His friends warned him of the risks.
“They said, ‘What is the problem with you? You have everything you need,’” he said. “I was well paid in Belarus and I had all the benefits from that. I said, ‘Yes they pay me, but they don’t own me.’”
His public opposition to Lukashenko got him fired from the opera for an “act of immorality” and he was black-listed, he said. In response, he had one more act of defiance — using his baritone voice in a video of the traditional Belarusian hymn, “Mahutny Bozha,” which means “Mighty God,” and has become a signature anthem of the opposition to Lukashenko.
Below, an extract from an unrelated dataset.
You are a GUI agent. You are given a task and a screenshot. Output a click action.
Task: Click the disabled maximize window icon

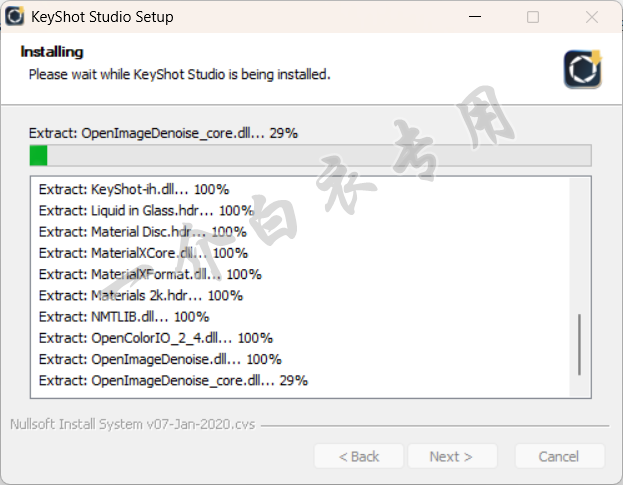tap(533, 17)
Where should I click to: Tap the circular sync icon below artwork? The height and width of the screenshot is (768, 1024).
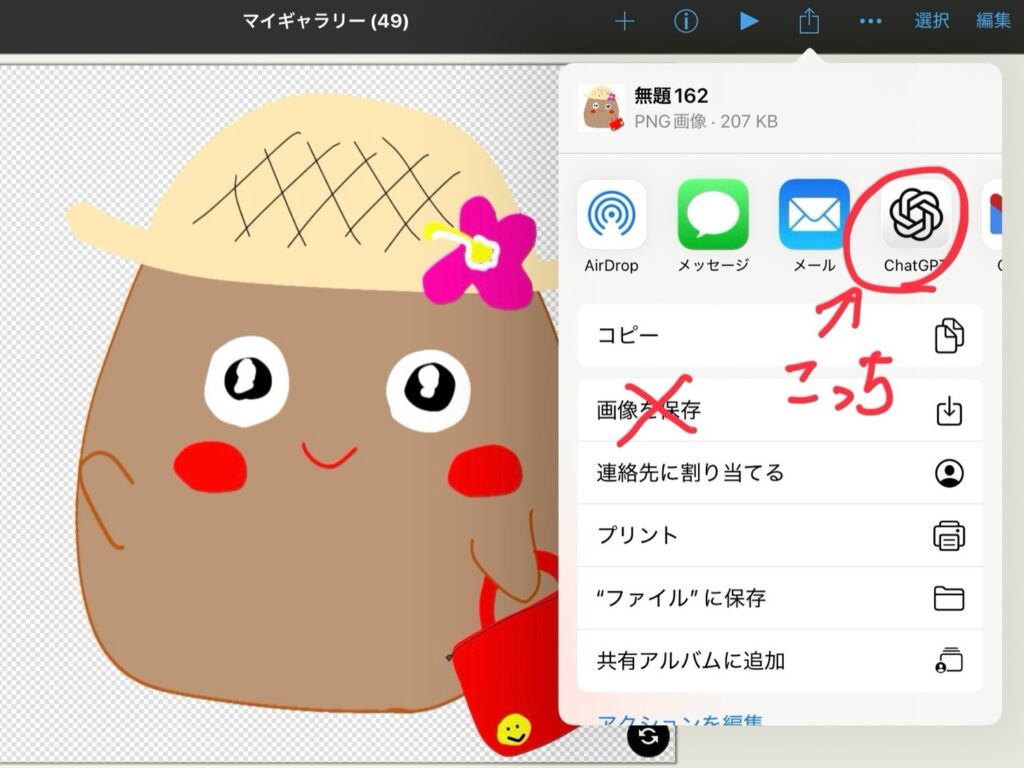(649, 738)
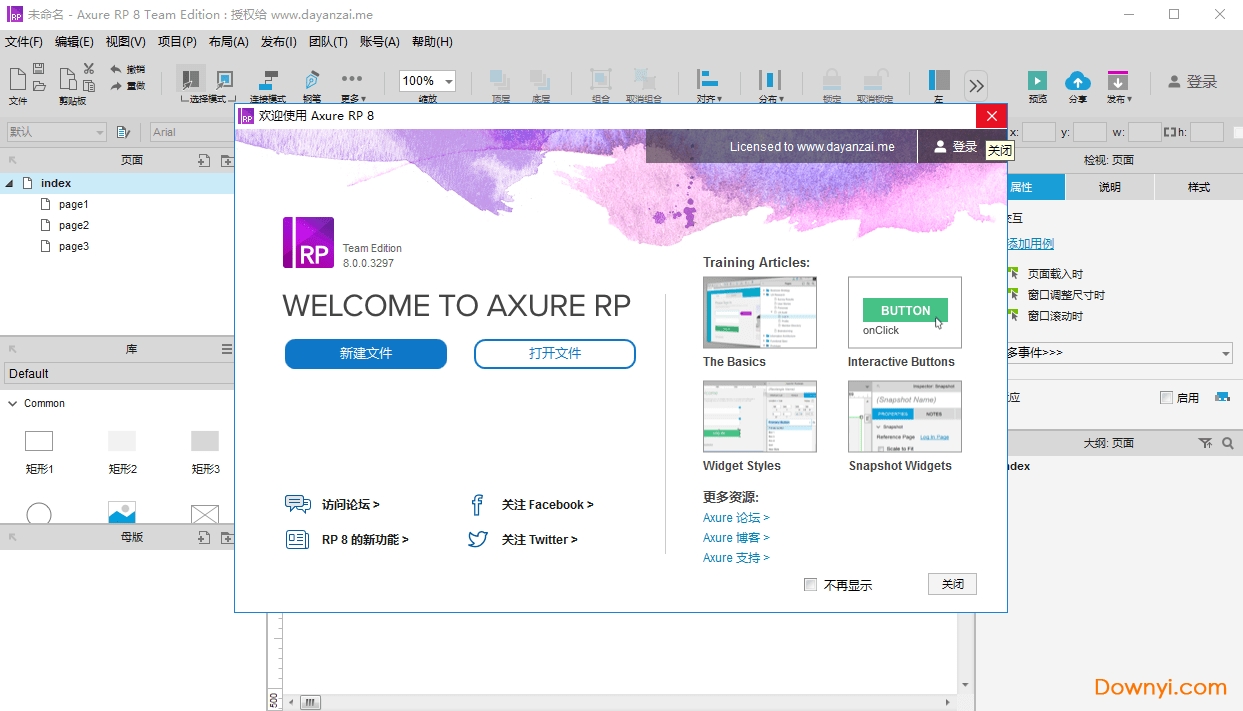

Still, it wasn’t until March 2021 when the police came after his wife, Tanya, and accused her of defrauding the nation’s state-sponsored child support system and threatened her with two years in jail that he knew he had to get out. He took it as a thinly-veiled threat to break up their family.
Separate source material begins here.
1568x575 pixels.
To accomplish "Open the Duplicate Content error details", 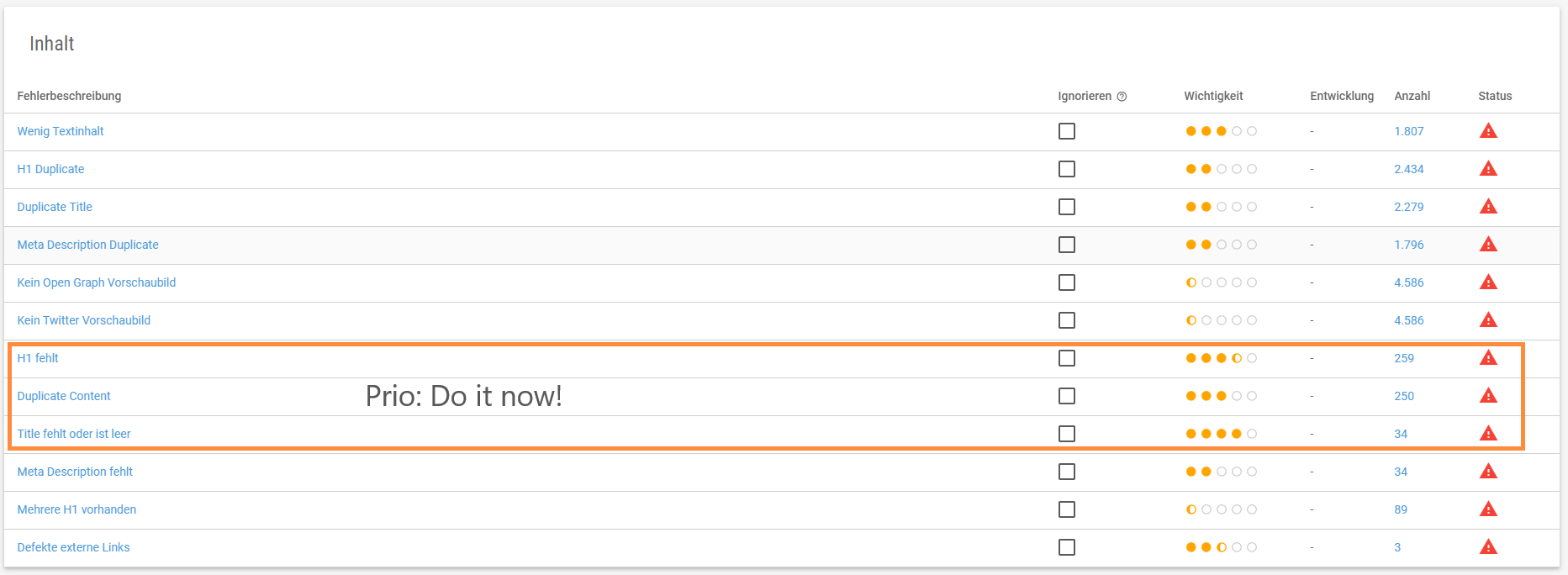I will point(64,396).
“Lots of kids in Belarus have both parents in prison,” he said.
The family came to the East Coast about a year ago at the suggestion of Marina Lvova, who runs the nonprofit Belarusians in Boston.
Lvova and her husband first saw Silchukou at one of his last public performances in Minsk and “fell in love with his voice,” she said.
But she was also impressed with his bravery for standing up to Lukashenko.
“Ilya is a real patriot of Belarus,” she said. “You cannot be successful in a country that is a prison, and unfortunately our country is a prison right now.”
Silchukou has returned to the stage, collaborating with pianist Pavel Nersessian, an associate professor at Boston University, for two recent concerts in Boston and New Jersey.
For both, he put together a retrospective of some of his personal favorite pieces spanning his career from his first singing lessons to his time at the national opera, including “Papageno” from “The Magic Flute” and “Cavatina Figaro” from the “The Barber of Seville.”
He recently had an audition with the Boston Lyric Opera and is trying to secure auditions with other opera houses in the U.S., and he’s in negotiations with U.S. agents.
“I am looking forward with hope,” he said.